As many blogs have posted up their favourite quotes I think I'll just have to follow suit with this one:
Moreover, in turning to Defendants’ lead expert, Professor Behe, his testimony at trial indicated that ID is only a scientific, as opposed to a religious, project for him; however, considerable evidence was introduced to refute this claim. Consider, to illustrate, that Professor Behe remarkably and unmistakably claims that the plausibility of the argument for ID depends upon the extent to which one believes in the existence of God. (P-718 at 705) (emphasis added). As no evidence in the record indicates that any other scientific proposition’s validity rests on belief in God, nor is the Court aware of any such scientific propositions, Professor Behe’s assertion constitutes substantial evidence that in his view, as is commensurate with other prominent ID leaders, ID is a religious and not a scientific proposition.Considering that it was nonsense from Behe in "Darwins Black Box" that I originally encountered creationism for the first time, it's good to see that he's basically been shown up for being full of hot air and little else. Of course, since reading that book and admittingly, thinking it was somewhat accurate until I asked my professors about it, I've participated in a lot of written (online) and oral debates with creationists. In such mediums, things like spin, bait and switching and more play a bigger role in 'winning' the debate than the facts and evidence often. This is why I'm satisfied to see that in a court of law when facts and evidence rule the day, not only is ID defeated by their leading advocates like Behe end up impaled on their own dishonesty.

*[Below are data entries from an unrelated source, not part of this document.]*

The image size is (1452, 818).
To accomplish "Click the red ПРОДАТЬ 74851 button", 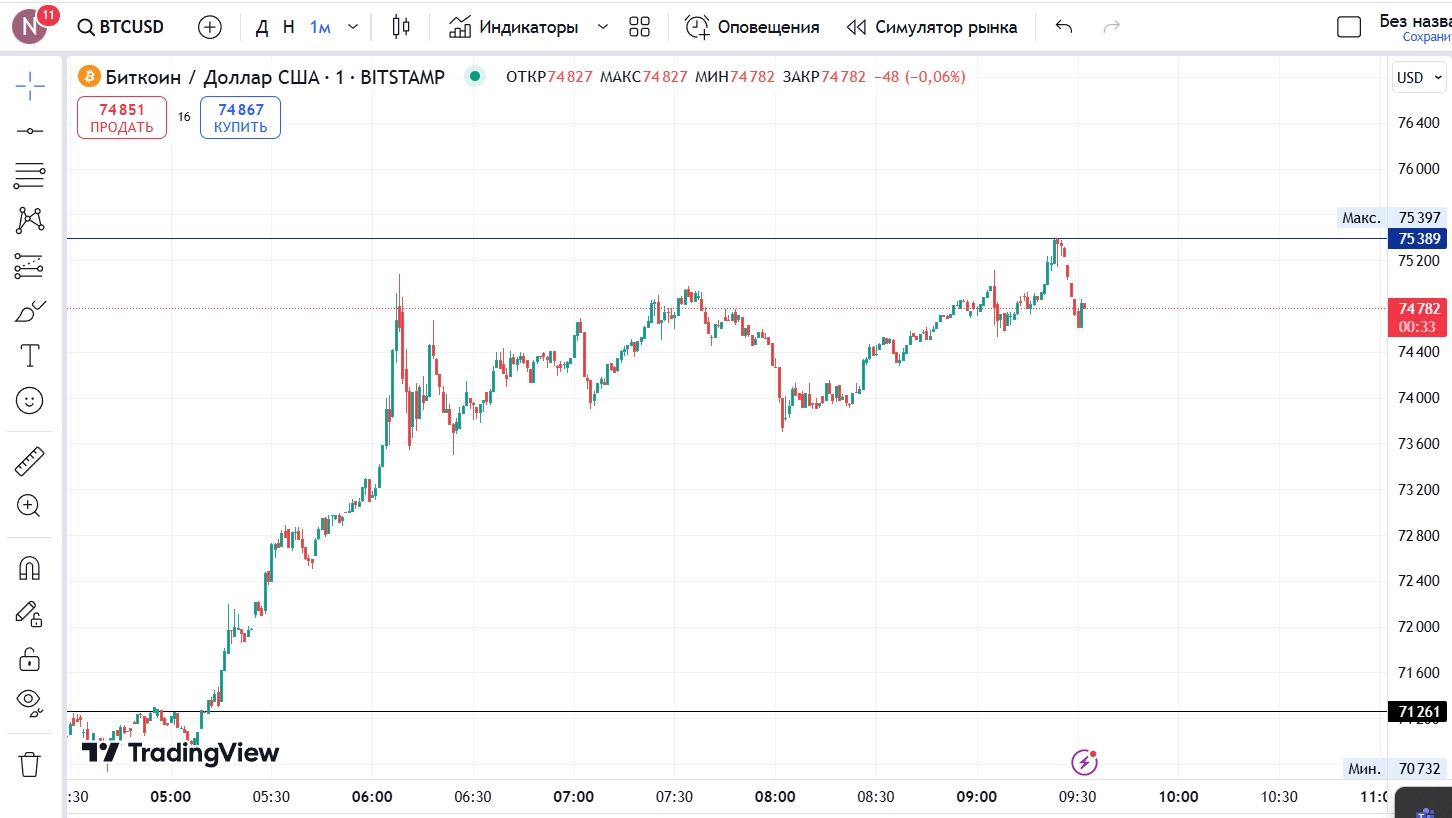I will (122, 118).
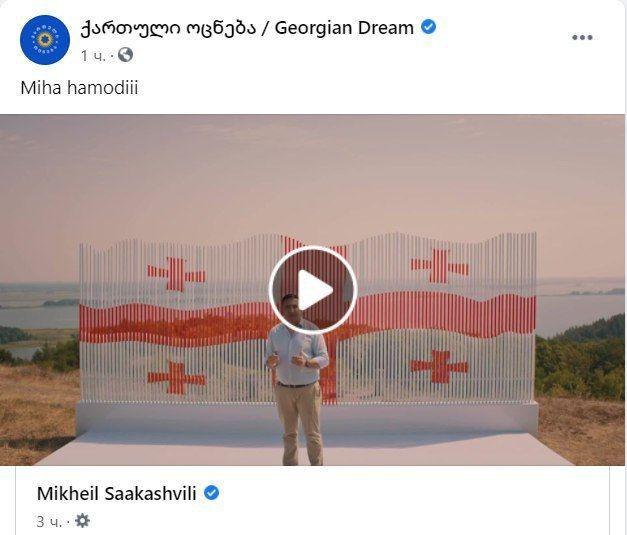Click verified badge beside Georgian Dream
This screenshot has width=627, height=535.
(429, 27)
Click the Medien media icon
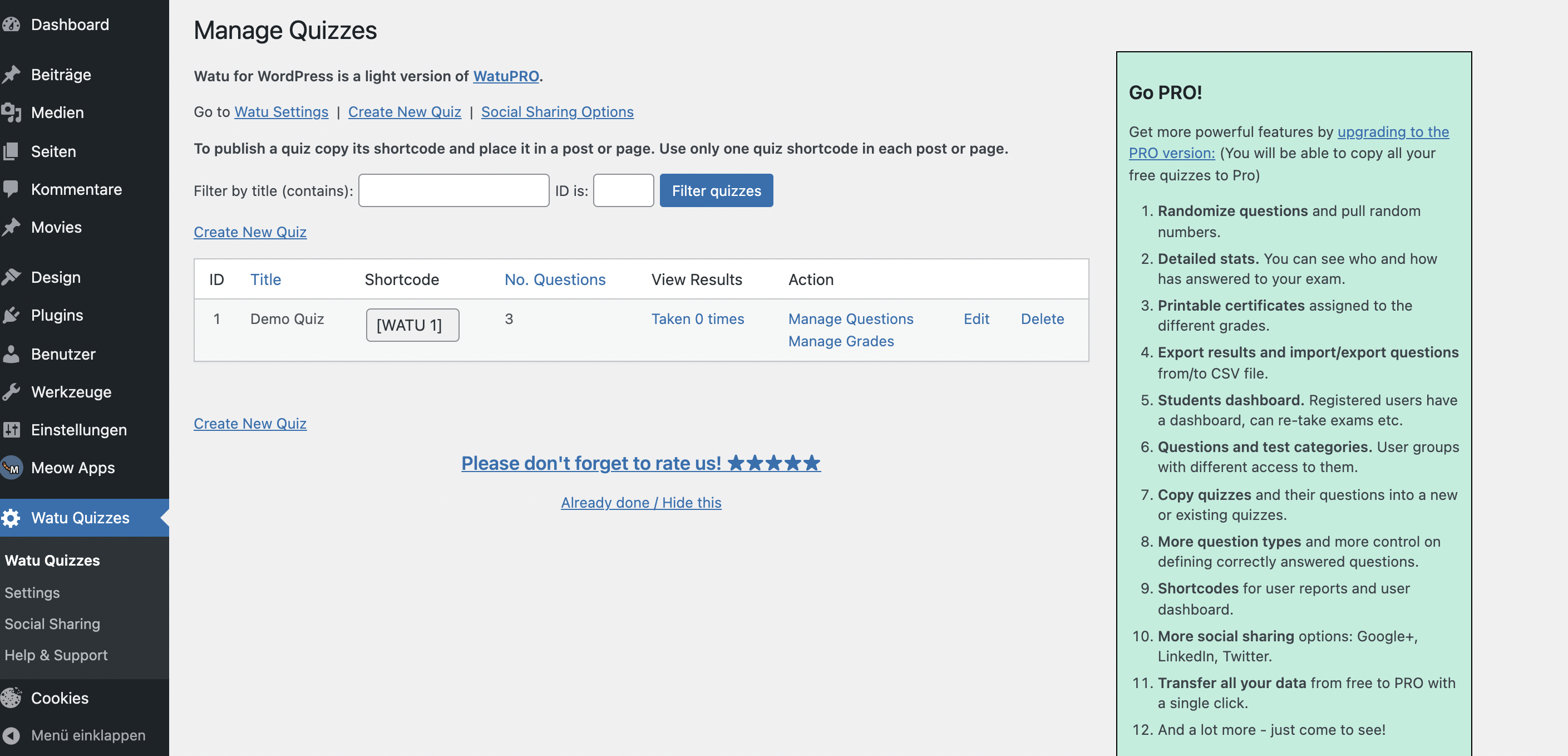The height and width of the screenshot is (756, 1568). coord(12,112)
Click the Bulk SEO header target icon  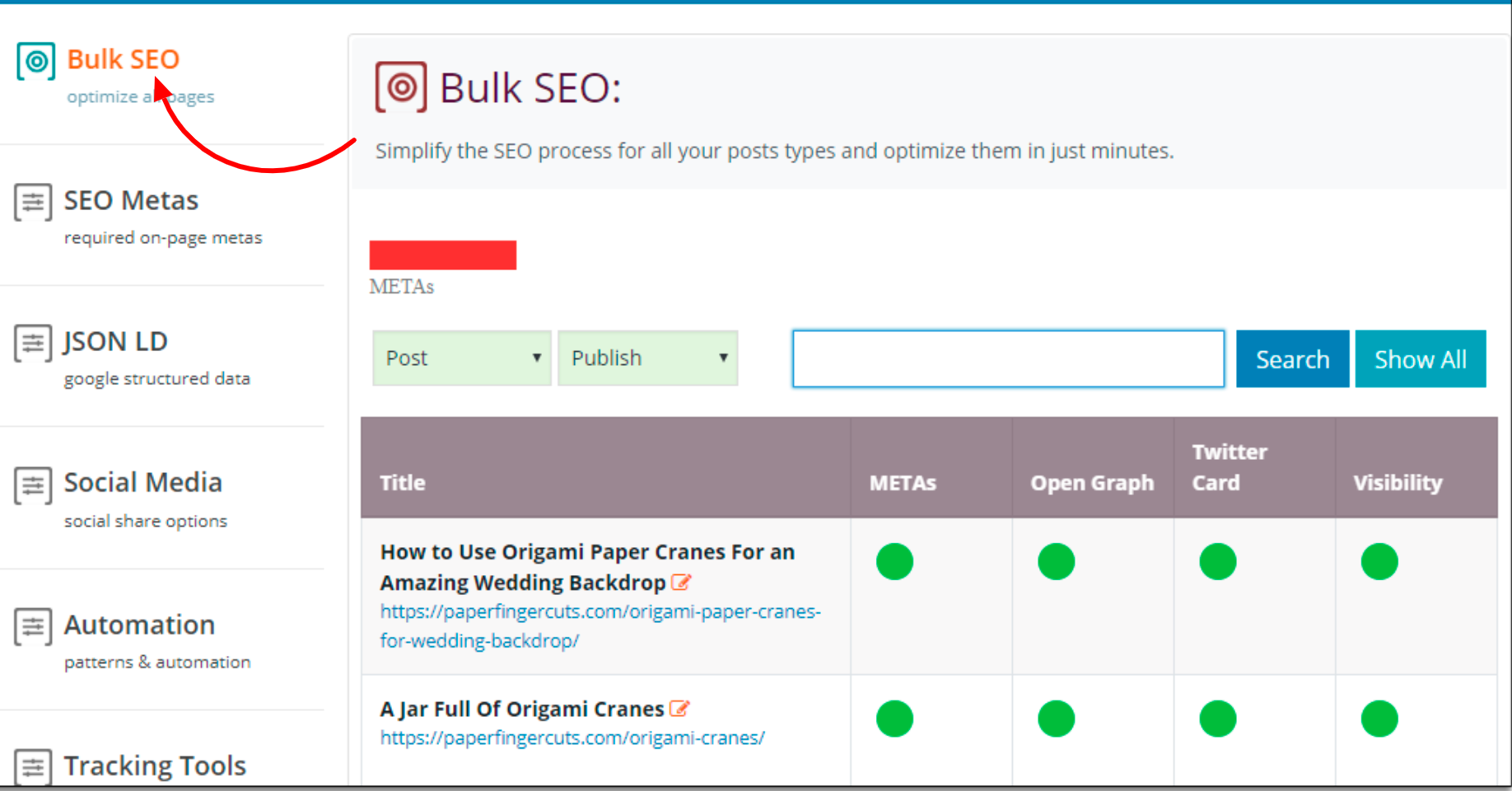[400, 86]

This victory hasn't just been one for science but one for common sense as a whole.
Oooh oooh! Update time, I have a new favourite quote
The immune system is the third system to which Professor Behe has applied the definition of irreducible complexity. Although in Darwin’s Black Box, Professor Behe wrote that not only were there no natural explanations for the immune system at the time, but that natural explanations were impossible regarding its origin. (P-647 at 139; 2:26-27 (Miller)). However, Dr. Miller presented peer-reviewed studies refuting Professor Behe’s claim that the immune system was irreducibly complex. Between 1996 and 2002, various studies confirmed each element of the evolutionary hypothesis explaining the origin of the immune system. (2:31 (Miller)). In fact, on cross-examination, Professor Behe was questioned concerning his 1996 claim that science would never find an evolutionary explanation for the immune system. He was presented with fiftyeight peer-reviewed publications, nine books, and several immunology textbook chapters about the evolution of the immune system; however, he simply insisted that this was still not sufficient evidence of evolution, and that it was not “good enough.” (23:19 (Behe).When I first read about Behe being 'unimpressed' by the amount of peer-reviewed studies and books on the immune systems evolution, I knew then that the Judge would pick up on that as one key sign of the vacuity of the Intelligent Design movement. It's very pleasing to read this statement in his decision, especially because it hits very close to home on my own interests.